** LISTED RECORDS **
____

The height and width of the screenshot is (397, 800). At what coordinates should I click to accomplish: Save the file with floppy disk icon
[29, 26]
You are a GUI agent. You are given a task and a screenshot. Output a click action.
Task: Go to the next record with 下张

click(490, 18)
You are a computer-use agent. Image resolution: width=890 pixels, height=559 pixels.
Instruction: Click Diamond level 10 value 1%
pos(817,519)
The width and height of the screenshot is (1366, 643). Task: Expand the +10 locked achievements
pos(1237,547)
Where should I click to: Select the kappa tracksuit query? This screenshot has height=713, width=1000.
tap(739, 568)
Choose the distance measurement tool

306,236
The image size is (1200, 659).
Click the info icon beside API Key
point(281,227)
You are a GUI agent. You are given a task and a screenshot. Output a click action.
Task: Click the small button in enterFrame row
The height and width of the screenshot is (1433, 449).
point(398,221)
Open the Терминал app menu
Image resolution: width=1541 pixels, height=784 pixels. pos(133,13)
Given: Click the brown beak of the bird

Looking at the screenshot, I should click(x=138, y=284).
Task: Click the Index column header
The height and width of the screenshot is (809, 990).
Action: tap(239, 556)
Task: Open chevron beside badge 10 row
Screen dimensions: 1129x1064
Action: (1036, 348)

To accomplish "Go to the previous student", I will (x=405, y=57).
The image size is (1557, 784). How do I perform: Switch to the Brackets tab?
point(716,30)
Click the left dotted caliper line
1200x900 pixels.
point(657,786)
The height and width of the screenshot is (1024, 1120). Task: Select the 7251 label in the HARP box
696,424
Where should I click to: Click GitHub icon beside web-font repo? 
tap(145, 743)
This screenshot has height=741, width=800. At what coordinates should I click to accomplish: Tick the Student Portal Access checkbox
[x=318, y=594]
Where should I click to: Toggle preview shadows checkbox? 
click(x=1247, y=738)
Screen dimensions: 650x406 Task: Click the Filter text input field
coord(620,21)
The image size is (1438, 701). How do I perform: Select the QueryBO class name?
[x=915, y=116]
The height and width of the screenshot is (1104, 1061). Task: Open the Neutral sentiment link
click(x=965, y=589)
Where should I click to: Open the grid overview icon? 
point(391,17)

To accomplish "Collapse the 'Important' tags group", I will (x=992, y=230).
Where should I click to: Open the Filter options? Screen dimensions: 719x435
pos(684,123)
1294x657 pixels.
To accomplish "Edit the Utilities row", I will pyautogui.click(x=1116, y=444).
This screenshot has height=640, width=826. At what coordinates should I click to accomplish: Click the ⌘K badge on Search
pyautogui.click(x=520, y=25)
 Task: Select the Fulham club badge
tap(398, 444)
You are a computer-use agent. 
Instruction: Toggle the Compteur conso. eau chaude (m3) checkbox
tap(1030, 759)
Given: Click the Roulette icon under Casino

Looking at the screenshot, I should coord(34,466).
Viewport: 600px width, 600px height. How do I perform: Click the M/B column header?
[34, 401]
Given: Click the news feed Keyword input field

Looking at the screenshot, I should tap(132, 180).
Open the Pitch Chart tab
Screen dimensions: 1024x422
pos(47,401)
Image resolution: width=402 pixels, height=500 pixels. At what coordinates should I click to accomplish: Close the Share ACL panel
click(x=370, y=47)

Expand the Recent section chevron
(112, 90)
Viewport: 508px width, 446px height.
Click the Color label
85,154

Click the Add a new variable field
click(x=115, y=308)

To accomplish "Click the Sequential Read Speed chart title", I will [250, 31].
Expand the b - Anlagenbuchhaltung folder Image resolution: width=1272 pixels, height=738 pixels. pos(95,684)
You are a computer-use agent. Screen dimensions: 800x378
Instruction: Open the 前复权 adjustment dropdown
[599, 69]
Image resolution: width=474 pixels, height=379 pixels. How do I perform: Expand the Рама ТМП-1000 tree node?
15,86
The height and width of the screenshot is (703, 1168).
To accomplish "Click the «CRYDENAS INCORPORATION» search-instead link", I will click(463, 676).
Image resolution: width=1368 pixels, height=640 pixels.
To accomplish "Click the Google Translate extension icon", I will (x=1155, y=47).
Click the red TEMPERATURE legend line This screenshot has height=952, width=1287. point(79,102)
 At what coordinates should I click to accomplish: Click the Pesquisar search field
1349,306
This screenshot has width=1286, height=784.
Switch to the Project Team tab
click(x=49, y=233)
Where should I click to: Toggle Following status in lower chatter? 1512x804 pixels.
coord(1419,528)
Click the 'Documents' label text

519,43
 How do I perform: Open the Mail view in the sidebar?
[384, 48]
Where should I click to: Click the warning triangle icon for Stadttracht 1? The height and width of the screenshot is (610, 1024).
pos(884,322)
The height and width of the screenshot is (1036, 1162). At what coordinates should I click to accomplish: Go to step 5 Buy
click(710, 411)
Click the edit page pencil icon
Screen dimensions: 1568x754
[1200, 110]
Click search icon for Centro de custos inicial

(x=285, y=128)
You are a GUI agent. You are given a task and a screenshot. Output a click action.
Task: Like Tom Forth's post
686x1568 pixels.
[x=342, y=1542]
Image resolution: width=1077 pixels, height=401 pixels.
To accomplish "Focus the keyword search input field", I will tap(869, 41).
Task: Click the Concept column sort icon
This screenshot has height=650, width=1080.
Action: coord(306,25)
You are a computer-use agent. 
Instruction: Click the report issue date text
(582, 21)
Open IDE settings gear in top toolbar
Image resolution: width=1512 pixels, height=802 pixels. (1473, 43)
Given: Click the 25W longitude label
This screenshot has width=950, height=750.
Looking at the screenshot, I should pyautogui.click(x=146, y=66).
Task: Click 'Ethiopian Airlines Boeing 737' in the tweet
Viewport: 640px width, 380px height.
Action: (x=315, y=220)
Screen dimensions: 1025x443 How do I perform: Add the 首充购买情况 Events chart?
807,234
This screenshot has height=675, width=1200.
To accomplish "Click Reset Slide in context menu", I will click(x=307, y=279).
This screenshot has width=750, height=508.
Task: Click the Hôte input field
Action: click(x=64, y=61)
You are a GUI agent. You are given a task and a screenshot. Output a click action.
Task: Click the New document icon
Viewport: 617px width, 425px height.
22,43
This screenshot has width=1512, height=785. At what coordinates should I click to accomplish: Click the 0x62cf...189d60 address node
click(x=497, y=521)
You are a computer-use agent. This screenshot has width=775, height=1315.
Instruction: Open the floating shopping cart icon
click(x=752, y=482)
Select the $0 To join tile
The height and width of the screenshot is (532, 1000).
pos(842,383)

____

** DIRECTIONS **
Word for word, set down the complete listing once more.

** RESPONSE AREA **
The height and width of the screenshot is (397, 800). At what coordinates should I click to accomplish: Save the file with floppy disk icon
[29, 26]
You are a GUI agent. You are given a task and a screenshot. Output a click action.
Task: Go to the next record with 下张

click(490, 18)
You are a computer-use agent. Image resolution: width=890 pixels, height=559 pixels.
Instruction: Click Diamond level 10 value 1%
pos(817,519)
The width and height of the screenshot is (1366, 643). Task: Expand the +10 locked achievements
pos(1237,547)
Where should I click to: Select the kappa tracksuit query? This screenshot has height=713, width=1000.
tap(739, 568)
Choose the distance measurement tool

306,236
The image size is (1200, 659).
Click the info icon beside API Key
point(281,227)
You are a GUI agent. You are given a task and a screenshot. Output a click action.
Task: Click the small button in enterFrame row
The height and width of the screenshot is (1433, 449).
point(398,221)
Open the Терминал app menu
Image resolution: width=1541 pixels, height=784 pixels. pos(133,13)
Given: Click the brown beak of the bird

Looking at the screenshot, I should click(x=138, y=284).
Task: Click the Index column header
The height and width of the screenshot is (809, 990).
Action: tap(239, 556)
Task: Open chevron beside badge 10 row
Screen dimensions: 1129x1064
Action: (1036, 348)

To accomplish "Go to the previous student", I will (x=405, y=57).
The image size is (1557, 784). How do I perform: Switch to the Brackets tab?
point(716,30)
Click the left dotted caliper line
1200x900 pixels.
point(657,786)
The height and width of the screenshot is (1024, 1120). Task: Select the 7251 label in the HARP box
696,424
Where should I click to: Click GitHub icon beside web-font repo? 
tap(145, 743)
This screenshot has height=741, width=800. At what coordinates should I click to accomplish: Tick the Student Portal Access checkbox
[x=318, y=594]
Where should I click to: Toggle preview shadows checkbox? 
click(x=1247, y=738)
Screen dimensions: 650x406 Task: Click the Filter text input field
coord(620,21)
The image size is (1438, 701). How do I perform: Select the QueryBO class name?
[x=915, y=116]
The height and width of the screenshot is (1104, 1061). Task: Open the Neutral sentiment link
click(x=965, y=589)
Where should I click to: Open the grid overview icon? 
point(391,17)

To accomplish "Collapse the 'Important' tags group", I will (x=992, y=230).
Where should I click to: Open the Filter options? Screen dimensions: 719x435
pos(684,123)
1294x657 pixels.
To accomplish "Edit the Utilities row", I will pyautogui.click(x=1116, y=444).
This screenshot has height=640, width=826. At what coordinates should I click to accomplish: Click the ⌘K badge on Search
pyautogui.click(x=520, y=25)
 Task: Select the Fulham club badge
tap(398, 444)
You are a computer-use agent. 
Instruction: Toggle the Compteur conso. eau chaude (m3) checkbox
tap(1030, 759)
Given: Click the Roulette icon under Casino

Looking at the screenshot, I should coord(34,466).
Viewport: 600px width, 600px height. How do I perform: Click the M/B column header?
[34, 401]
Given: Click the news feed Keyword input field

Looking at the screenshot, I should tap(132, 180).
Open the Pitch Chart tab
Screen dimensions: 1024x422
pos(47,401)
Image resolution: width=402 pixels, height=500 pixels. At what coordinates should I click to accomplish: Close the Share ACL panel
click(x=370, y=47)

Expand the Recent section chevron
(112, 90)
Viewport: 508px width, 446px height.
Click the Color label
85,154

Click the Add a new variable field
click(x=115, y=308)

To accomplish "Click the Sequential Read Speed chart title", I will [250, 31].
Expand the b - Anlagenbuchhaltung folder Image resolution: width=1272 pixels, height=738 pixels. pos(95,684)
You are a computer-use agent. Screen dimensions: 800x378
Instruction: Open the 前复权 adjustment dropdown
[599, 69]
Image resolution: width=474 pixels, height=379 pixels. How do I perform: Expand the Рама ТМП-1000 tree node?
15,86
The height and width of the screenshot is (703, 1168).
To accomplish "Click the «CRYDENAS INCORPORATION» search-instead link", I will click(463, 676).
Image resolution: width=1368 pixels, height=640 pixels.
To accomplish "Click the Google Translate extension icon", I will (x=1155, y=47).
Click the red TEMPERATURE legend line This screenshot has height=952, width=1287. point(79,102)
 At what coordinates should I click to accomplish: Click the Pesquisar search field
1349,306
This screenshot has width=1286, height=784.
Switch to the Project Team tab
click(x=49, y=233)
Where should I click to: Toggle Following status in lower chatter? 1512x804 pixels.
coord(1419,528)
Click the 'Documents' label text

519,43
 How do I perform: Open the Mail view in the sidebar?
[384, 48]
Where should I click to: Click the warning triangle icon for Stadttracht 1? The height and width of the screenshot is (610, 1024).
pos(884,322)
The height and width of the screenshot is (1036, 1162). At what coordinates should I click to accomplish: Go to step 5 Buy
click(710, 411)
Click the edit page pencil icon
Screen dimensions: 1568x754
[1200, 110]
Click search icon for Centro de custos inicial

(x=285, y=128)
You are a GUI agent. You are given a task and a screenshot. Output a click action.
Task: Like Tom Forth's post
686x1568 pixels.
[x=342, y=1542]
Image resolution: width=1077 pixels, height=401 pixels.
To accomplish "Focus the keyword search input field", I will tap(869, 41).
Task: Click the Concept column sort icon
This screenshot has height=650, width=1080.
Action: coord(306,25)
You are a computer-use agent. 
Instruction: Click the report issue date text
(582, 21)
Open IDE settings gear in top toolbar
Image resolution: width=1512 pixels, height=802 pixels. (1473, 43)
Given: Click the 25W longitude label
This screenshot has width=950, height=750.
Looking at the screenshot, I should pyautogui.click(x=146, y=66).
Task: Click 'Ethiopian Airlines Boeing 737' in the tweet
Viewport: 640px width, 380px height.
Action: (x=315, y=220)
Screen dimensions: 1025x443 How do I perform: Add the 首充购买情况 Events chart?
807,234
This screenshot has height=675, width=1200.
To accomplish "Click Reset Slide in context menu", I will click(x=307, y=279).
This screenshot has width=750, height=508.
Task: Click the Hôte input field
Action: click(x=64, y=61)
You are a GUI agent. You are given a task and a screenshot. Output a click action.
Task: Click the New document icon
Viewport: 617px width, 425px height.
22,43
This screenshot has width=1512, height=785. At what coordinates should I click to accomplish: Click the 0x62cf...189d60 address node
click(x=497, y=521)
You are a computer-use agent. This screenshot has width=775, height=1315.
Instruction: Open the floating shopping cart icon
click(x=752, y=482)
Select the $0 To join tile
The height and width of the screenshot is (532, 1000).
pos(842,383)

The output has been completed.